Great work, love reading these. Agree with the bat speed comment. Would be useful to know for players like Glavine and Maddux (although I am fairly sure hitF/x information does not date back that far). They are classified as “luckiest” pitchers, even though for them to be that “lucky” for such a long period of time some other factor(s) is clearly playing a significant role.

Guest
3 years 9 months ago

Great work. I’ll 2nd boss. Love this stuff.

Guest
Aaron
3 years 9 months ago

5 of the “unluckiest” pitchers spent a significant amount of those innings in Kansas City. Just saying.

Member
slash12
3 years 9 months ago

I think you’re on to something with the 4 seam Fastball Percentage. I incorporated K% into my xBABIP pitcher work, but I suspect a lot of the reason that works is because high K% pitchers generally use 4 seam fastballs (in turn generating more IFFB’s)

Guest
3 years 8 months ago

nice job. one word of caution re: your BABIP vs. Groundball fits:
if you want to argue that BABIP is unimodally distributed , you can’t just compare the goodness-of-fit estimators because there’s a good chance you’re overfitting the model.

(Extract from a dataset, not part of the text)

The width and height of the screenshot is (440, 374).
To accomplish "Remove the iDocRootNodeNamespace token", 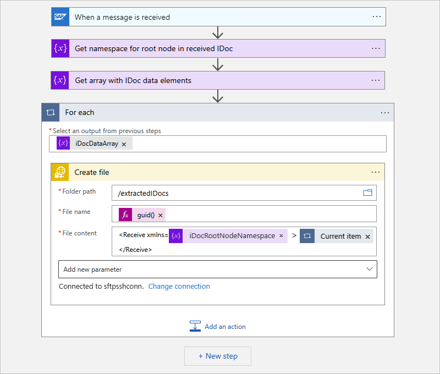I will tap(281, 236).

If you are going to argue against a linear response at high GB-rate, for what it’s worth, I’d think the data would be most likely to follow a sigmoidal response curve than anything else, simply from what the data “look” like. Either way, you need to actually compare the models to one another to verify that the complex model describes the relationship significantly better than the simple model.

Guest
Dave Cornutt
3 years 8 months ago

I would be curious to know if there is any correlation between pop-up rate and strand rate. I’ve long had a conjecture that, other than hitting into a double play, the infield pop-up is the worst possible outcome for a hitter: not only is the hitter’s chance of reaching base pretty near zero, but the chance of a runner being able to move up is also pretty near zero. Even on a strikeout, the runner has a chance to advance via steal or passed ball/wild pitch. But on a pop-up, even if the fielder muffs it, if there are runners on (and less than two out) the odds are pretty good that an out will result.

Guest
Ender
3 years 8 months ago

On top of 5 people from KC you have Parra and Capuano who played on a bunch of really awful defensive Brewer teams. I would guess one big missing factor in this is pitch counts. BABIP varies pretty heavily when ahead or behind in the count and a lot of those ‘unlucky’ pitchers are the type that get behind in the count a lot.

Guest
Ender
3 years 8 months ago

BABIP by count for all hitters last year.

.308 – 3-2
.307 – 3-0
.304 – 3-1
.303 – 2-1
.299 – 0-0
.299 – 1-1
.298 – 0-1
.294 – 2-2
.285 – 1-2
.276 – 0-2
.256 – 3-0

It is like that every year. It might not be a wild swing in BABIP but if you are consistently ahead vs consistently behind you are going to see a swing in BABIP. It is definitely part of the final equation though part of it might be noise caused by pitch selection.